Low-Rank Toeplitz Matrix Estimation via Random Ultra-Sparse Rulers

TL;DR

This paper introduces random ultra-sparse rulers for estimating low-rank Toeplitz matrices, improving sample complexity bounds and robustness over previous methods by avoiding frequency gap assumptions.

Contribution

The paper proposes a novel approach using random ultra-sparse rulers for Toeplitz matrix estimation, removing the need for frequency gap assumptions and enhancing efficiency.

Findings

Improved sample complexity bounds for Toeplitz estimation.

Enhanced robustness and efficiency demonstrated experimentally.
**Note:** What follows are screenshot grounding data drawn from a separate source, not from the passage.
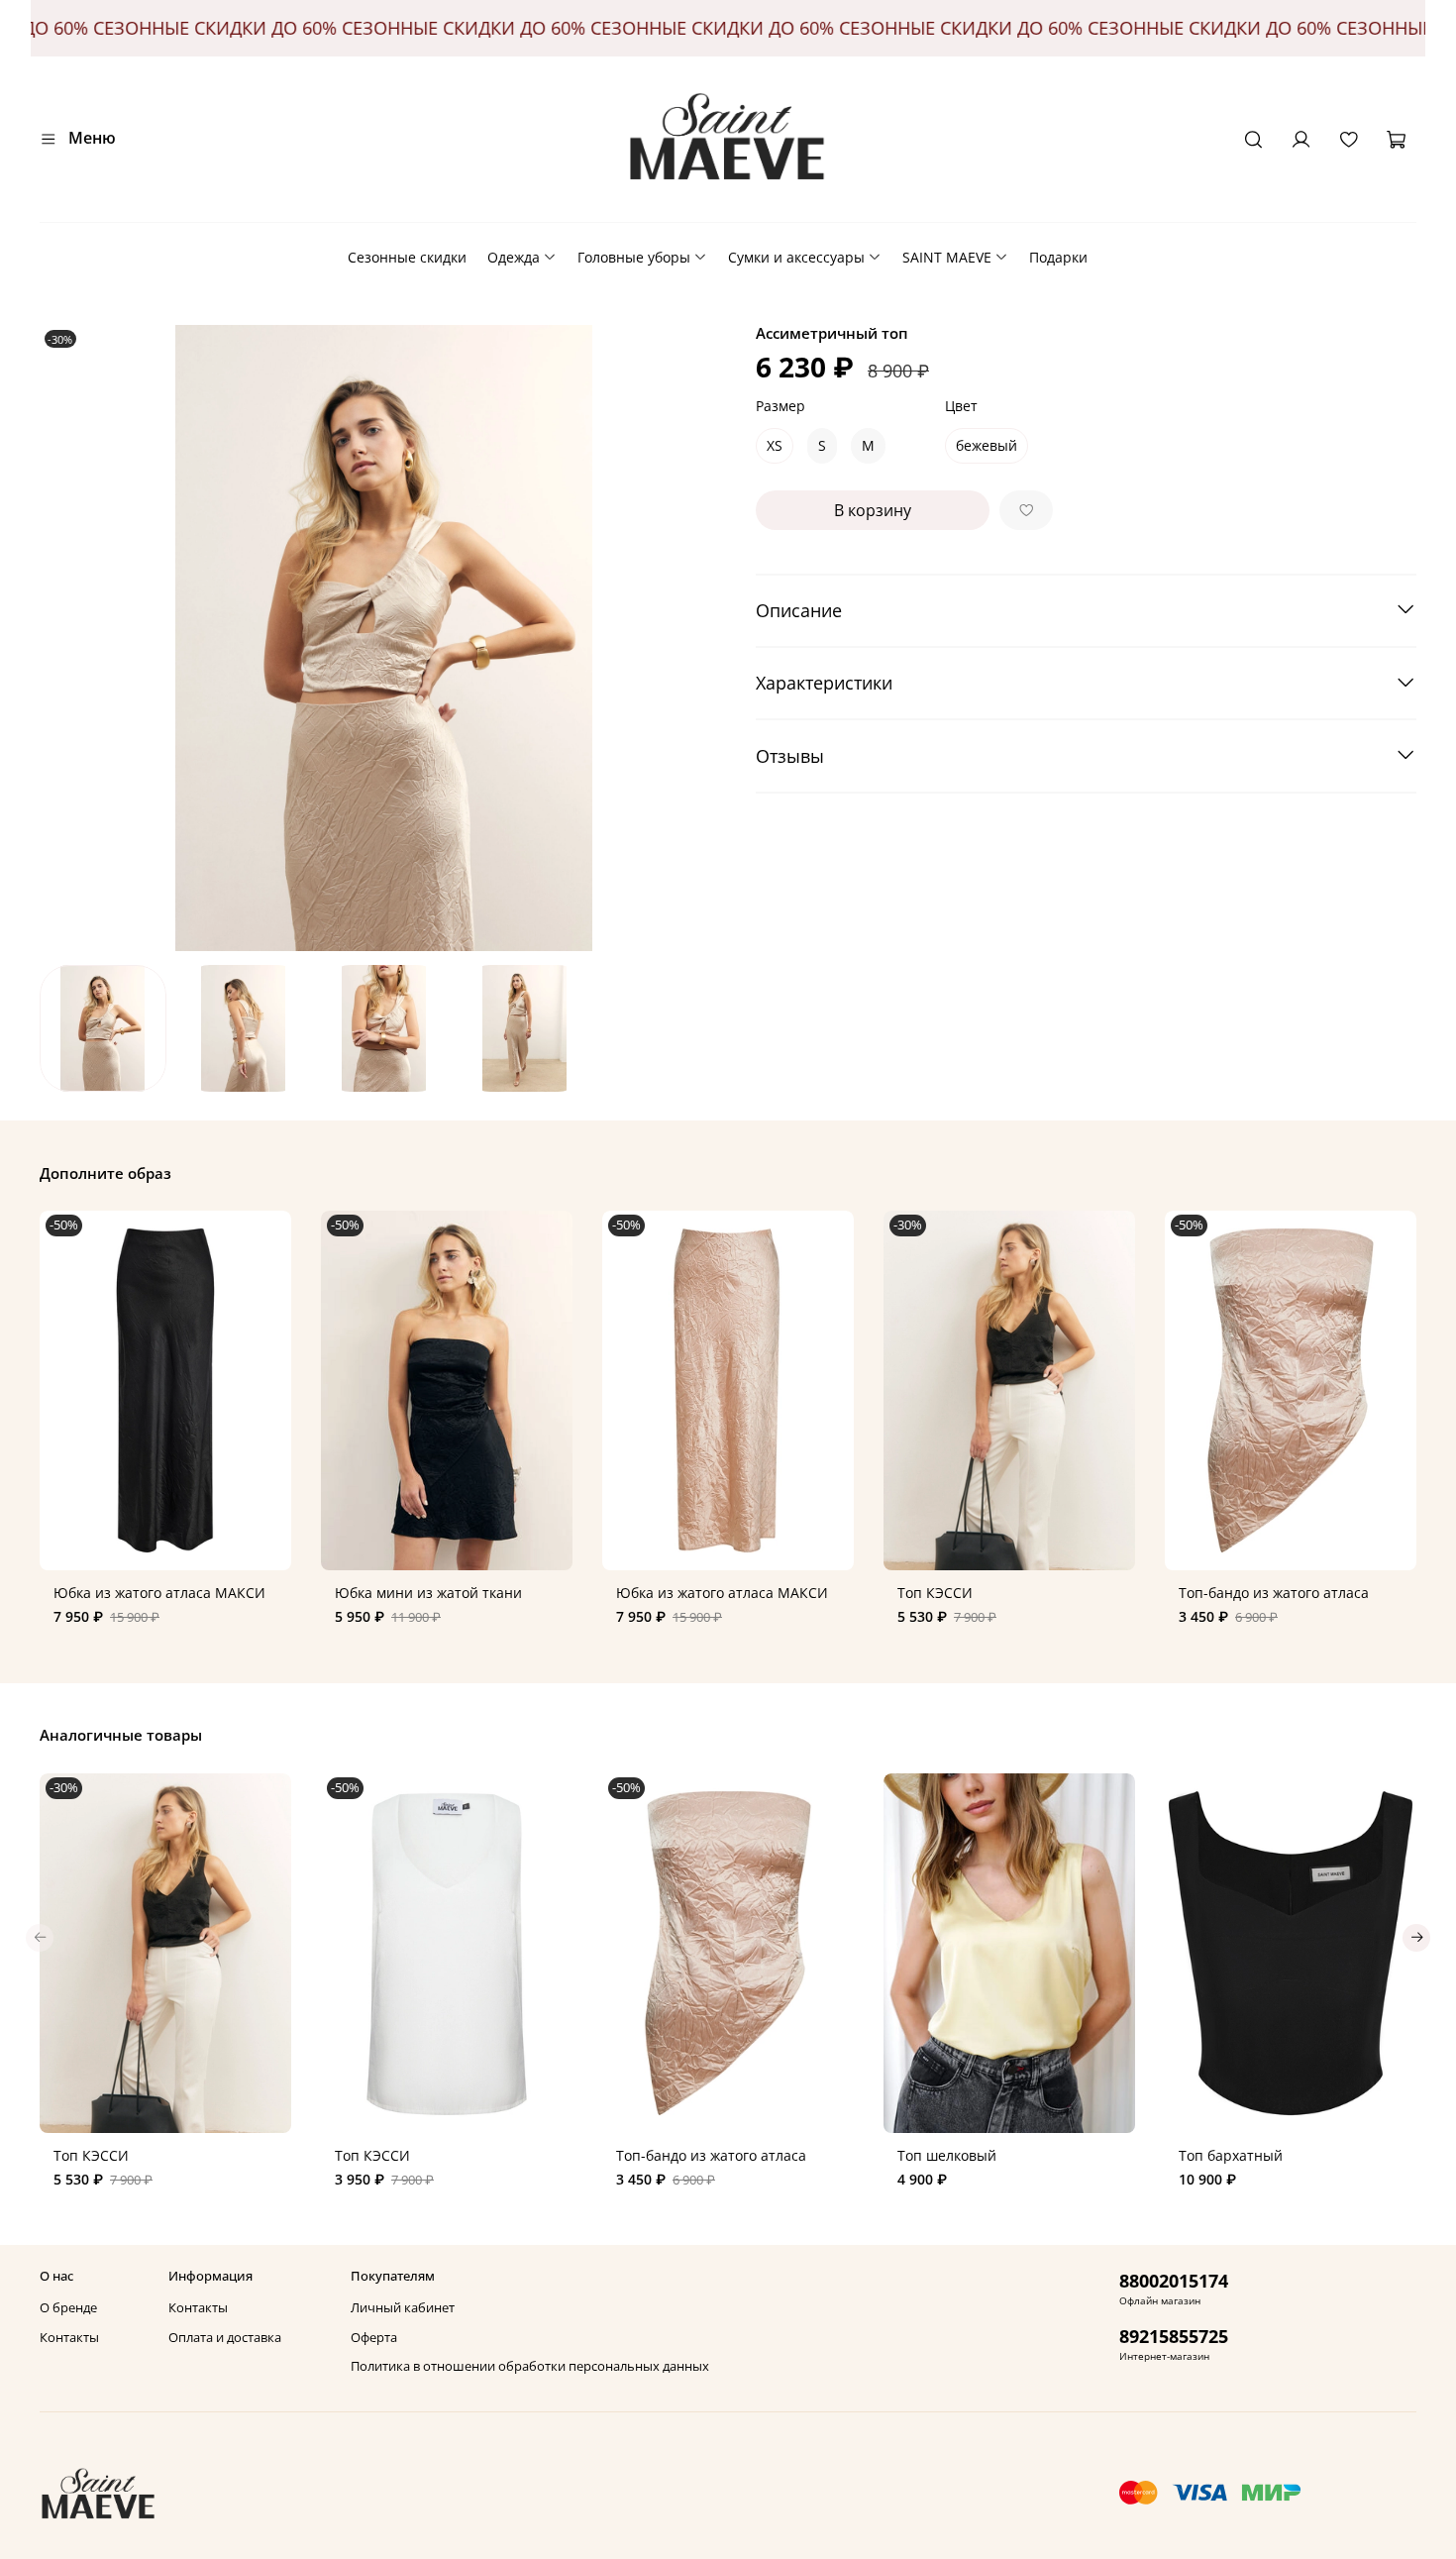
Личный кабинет (403, 2307)
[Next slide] (700, 638)
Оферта (374, 2337)
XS (774, 445)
Theoretical analysis for circulant matrices with random hashing.

Abstract

We study how to estimate a nearly low-rank Toeplitz covariance matrix $T$ from compressed measurements. Recent work of Qiao and Pal addresses this problem by combining sparse rulers (sparse linear arrays) with frequency finding (sparse Fourier transform) algorithms applied to the Vandermonde decomposition of $T$. Analytical bounds on the sample complexity are shown, under the assumption of sufficiently large gaps between the frequencies in this decomposition. In this work, we introduce random ultra-sparse rulers and propose an improved approach based on these objects. Our random rulers effectively apply a random permutation to the frequencies in $T$'s Vandermonde decomposition, letting us avoid frequency gap assumptions and leading to improved sample complexity bounds. In the special case when $T$ is circulant, we theoretically analyze the performance of our method when combined with sparse Fourier transform algorithms based on random hashing. We also show experimentally that our ultra-sparse rulers give significantly more robust and sample efficient estimation then baseline methods.